餅太郎

軍中楽園の餅太郎のレビュー・感想・評価

軍中楽園(2014年製作の映画)
3.9
1951年から1990年まで台湾の金門島に実在した特約茶室『軍中楽園』いわゆる従軍慰安婦達の娼館、それを管轄するのが831部隊。中国と台湾が対立関係にあった1969年が映画の舞台である。

エリート部隊に配属された青年兵のバオタイと、その上官である大陸(中国)出身の老兵ラオジャンの関わり、泳げないバオタイが831部隊に転属になる経緯、様々な事情を抱えながら娼館で働く女達。予備知識無しでもかなり分かり易い話の展開になっていて、長めの尺であるにも関わらず中弛みがありません。
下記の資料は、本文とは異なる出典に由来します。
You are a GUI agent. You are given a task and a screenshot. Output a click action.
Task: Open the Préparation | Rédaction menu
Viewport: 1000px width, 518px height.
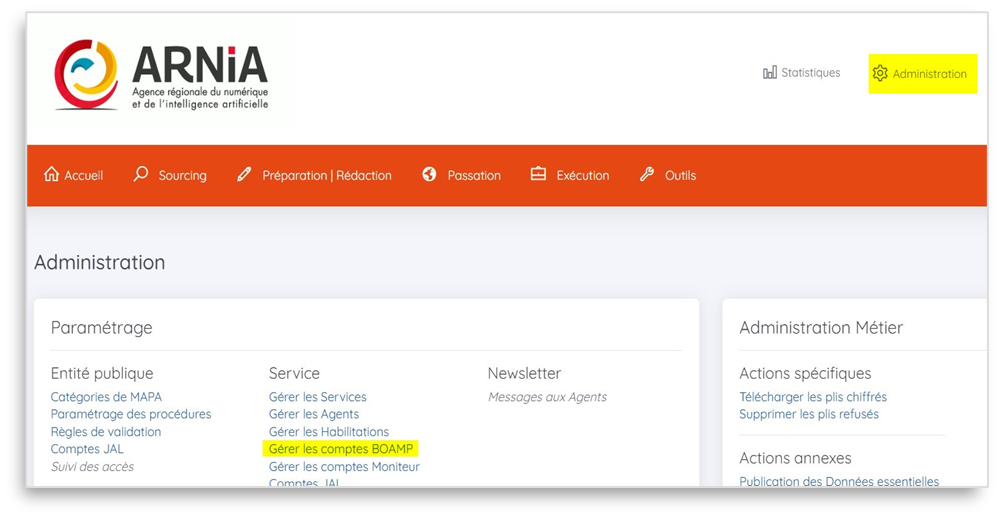click(x=326, y=176)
戦争に纏わる映画で慰安婦を扱ったタイトルは少なくは無いが、これほどスッと心に染みてくる映画はなかった様に思う。限られた地域の限られた人々のドラマだけれど、我々の先祖にもそんなドラマが実在したんだと過去に思いを馳せながら見ました。

慰問に訪れる歌手がテレサ・テン(鄧麗君)だったりするので、少なくとも戦争を知っている世代と関わった事がある年代の方にオススメします。
題材にしては控えめな性描写が後半に少しありますが、グロいシーンはありません。レジーナ・ワンをはじめとする整形も濃すぎるメイクも無しの極めて美しい女優さん達は素敵でした。(よく見ると衣装も美術も素晴らしい)

監督のニウ・チェンザーは数年後に脚光を浴びる予感で注目しています。